This is serious mum: Games mean business

Sydney-based games developer SSG recently released Warlord Battlecry II. The game took over 12 people around 15 months to develop, and relied heavily on outsourcing work to freelance 3D artists.

Twenty years ago, when SSG vice president Gregor Whiley began developing games for Apple II and Commodore 64s, a really complex game may have required the luxury of two developers, working part-time on the project while they kept their "real jobs" on the side.

These days, according to Whiley, the games industry does not allow any room for nostalgia or sentimentality. Games mean business, in no uncertain terms, and staying in the games business means taking the business of games very seriously.

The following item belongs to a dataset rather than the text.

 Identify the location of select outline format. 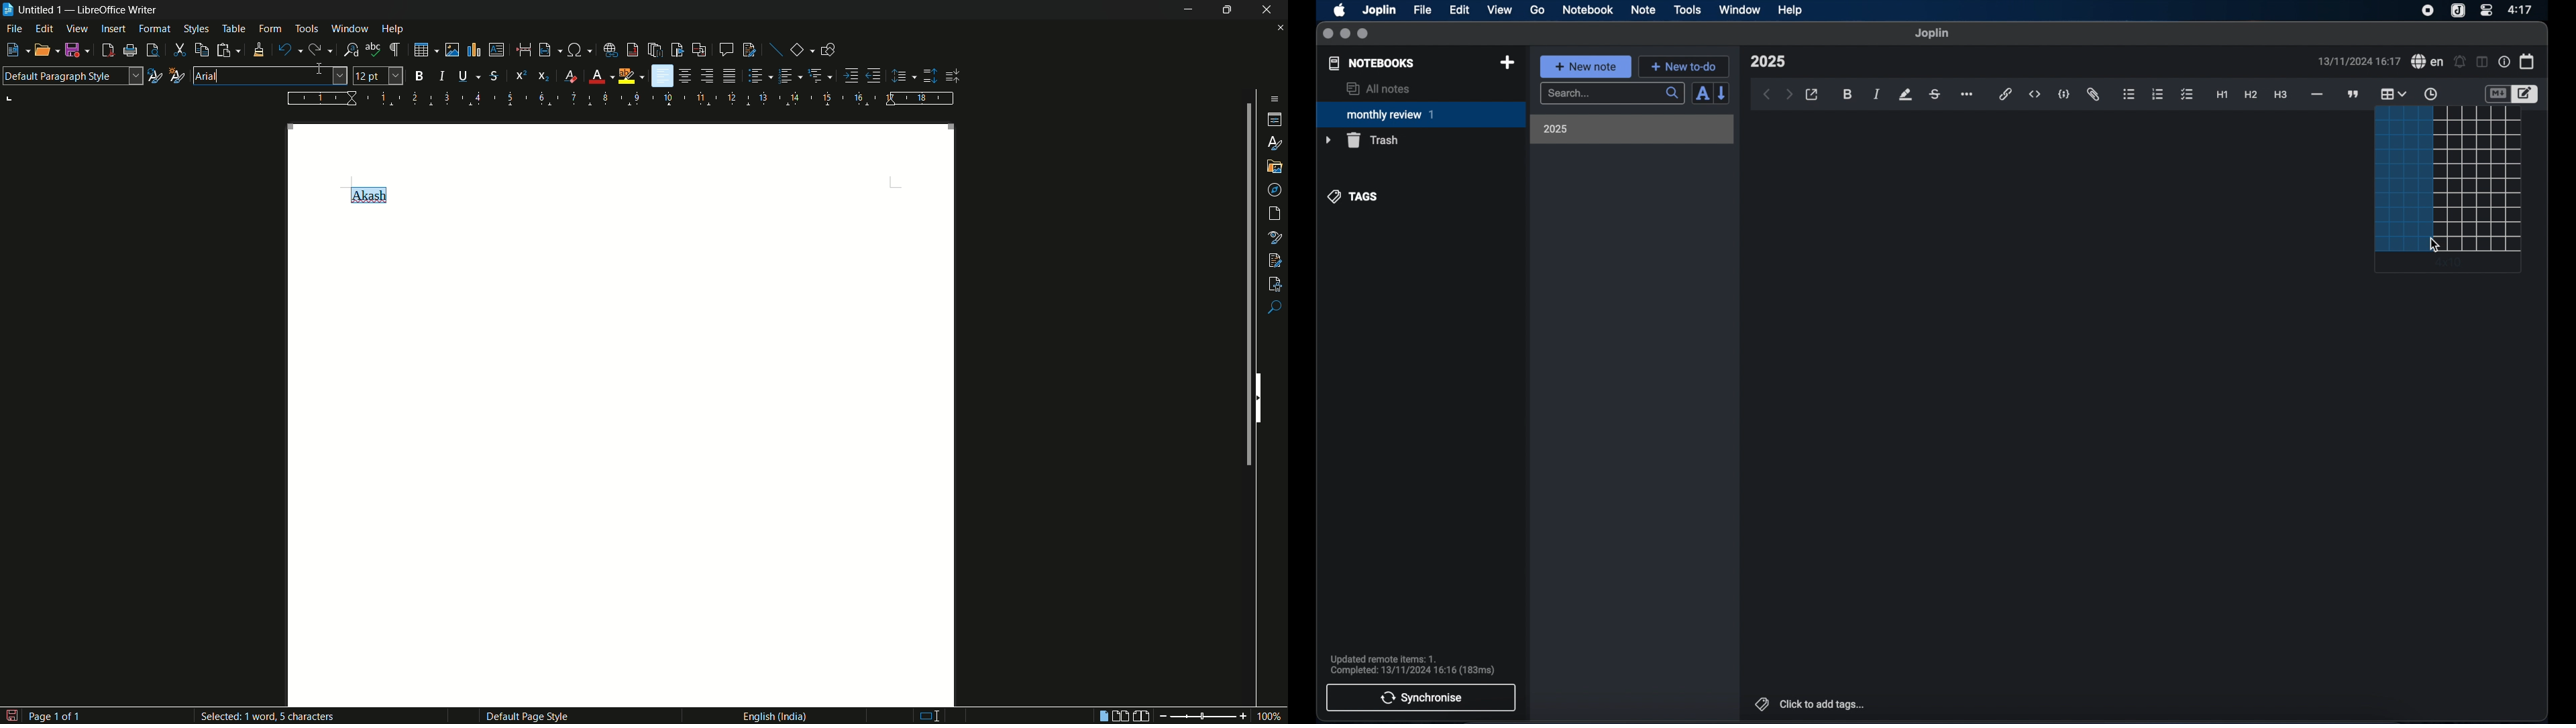
(816, 75).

"When you are dealing with publishers you are talking about very large companies, they are not in the slightest bit sentimental and the corporate graveyard for games developers is pretty chock-a-block," Whiley said. "Publishers will do everything they can to reduce their risks, they need to know the new game will look every bit as good as its competition and they want to know the developers will actually get the job done."

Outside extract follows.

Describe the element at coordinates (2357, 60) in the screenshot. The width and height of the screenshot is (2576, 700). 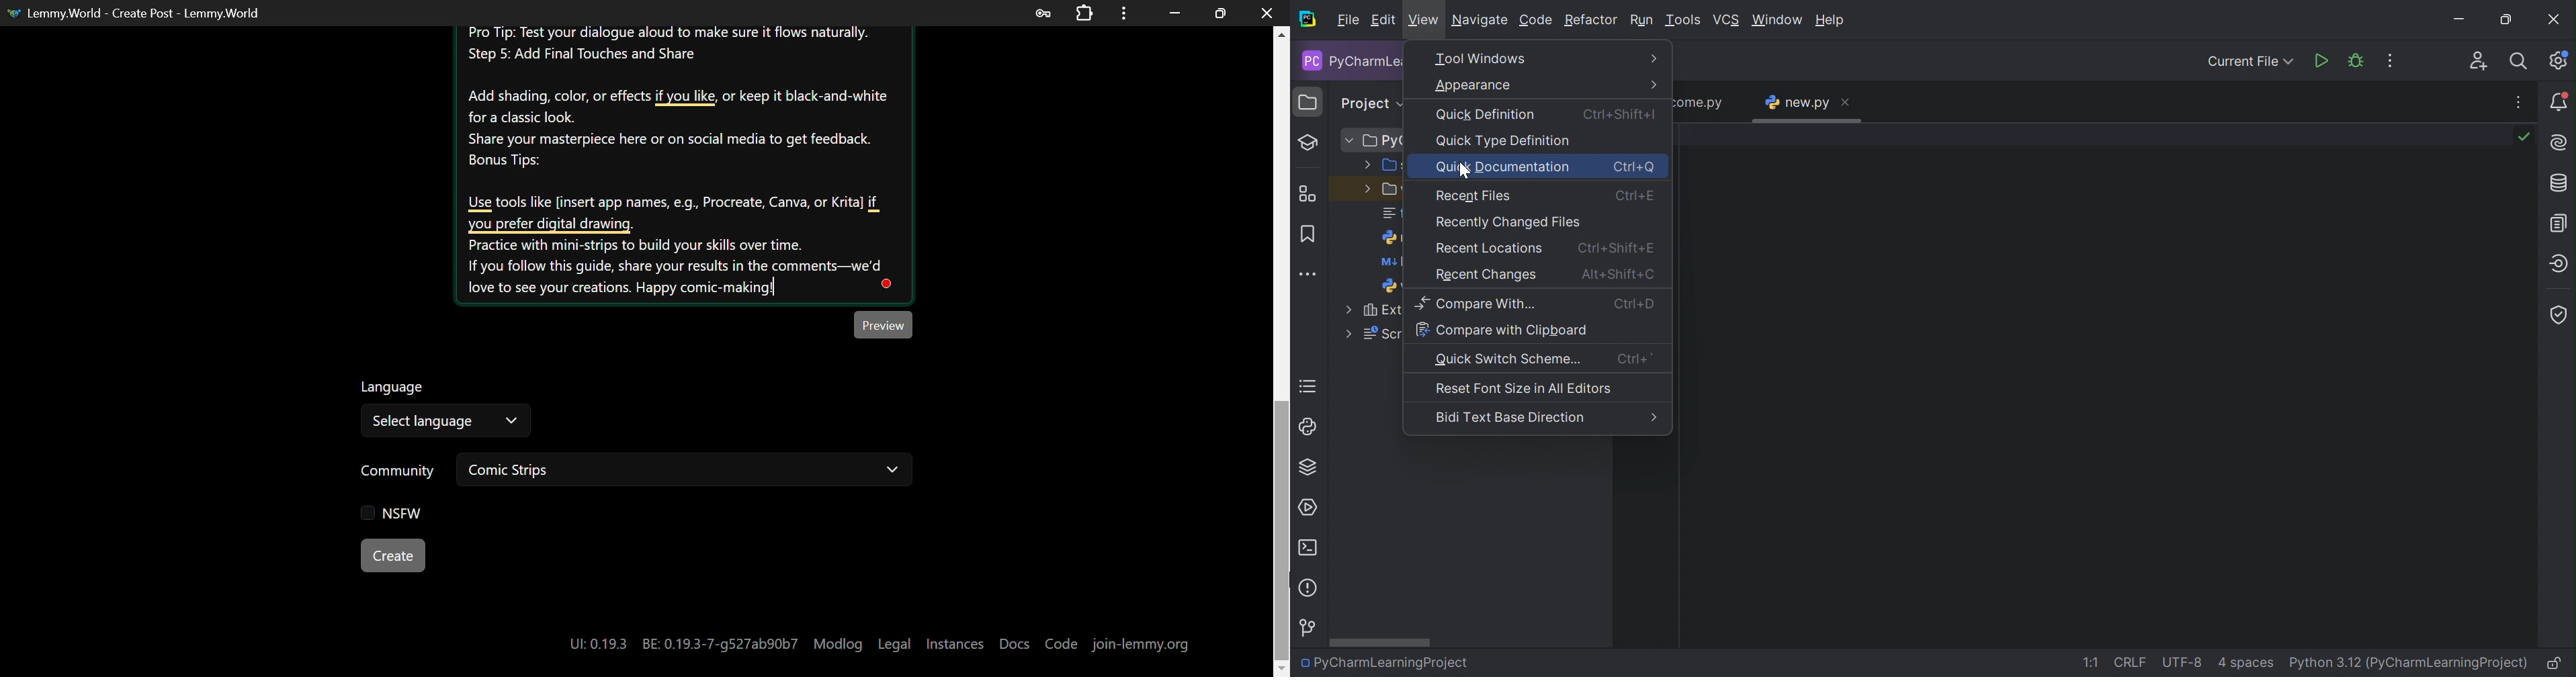
I see `Debug 'new.py'` at that location.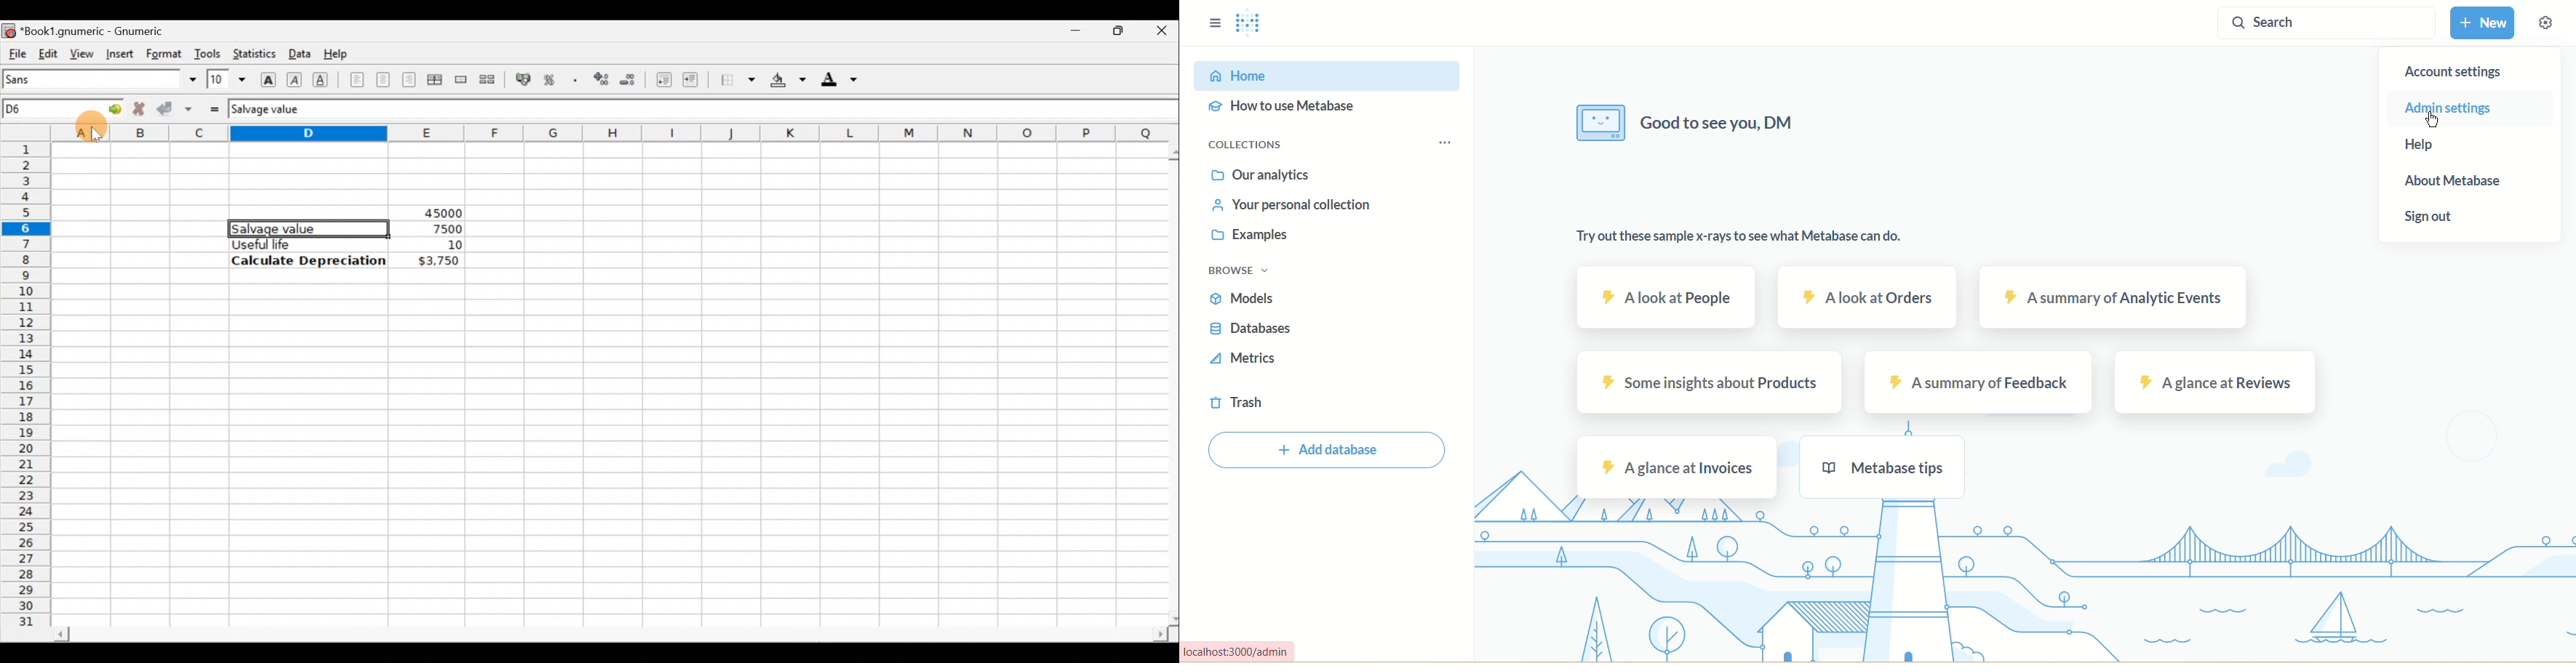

According to Whiley, most games don't make any money whatsoever, with publishers and distributors betting on the spectacular success of one or two to pay for the development of the rest.

Hence the tendency to compare the games developer business with certain aspects of the entertainment industry, rather than other modes of software development.

"We use technology to deliver it, but we are really in the entertainment business," explained Whiley's long time counterpart Adam Lancman. "We are competing against music and movies, it is all about predicting trends and staying in tune which what is happening in popular culture, securing licensing rights to movie titles and so forth."

Like Whiley, Lancman has spent more than 20 years in the games development industry. He began under his own Beam International brand in 1980, and after attempting to bridge the divide between publishing and development for seven years he sold off half the business and began to focus wholly on the latter. In 1999, Beam International was bought by French publisher and distributor Infogrames, and Lancman stayed on to head up their Australian operations.

"Infogrames are hungry for content, now we have four teams of people developing on the next generation platforms," Lancman said. "The next generation platforms like the X Box and PlayStation II take teams of around 30 people and can run for anywhere up to 18 months, we are talking about investments of anywhere up to US$6 million or more."

And if pundits' predictions are right, the games developer industry in Australia is in line for continued growth.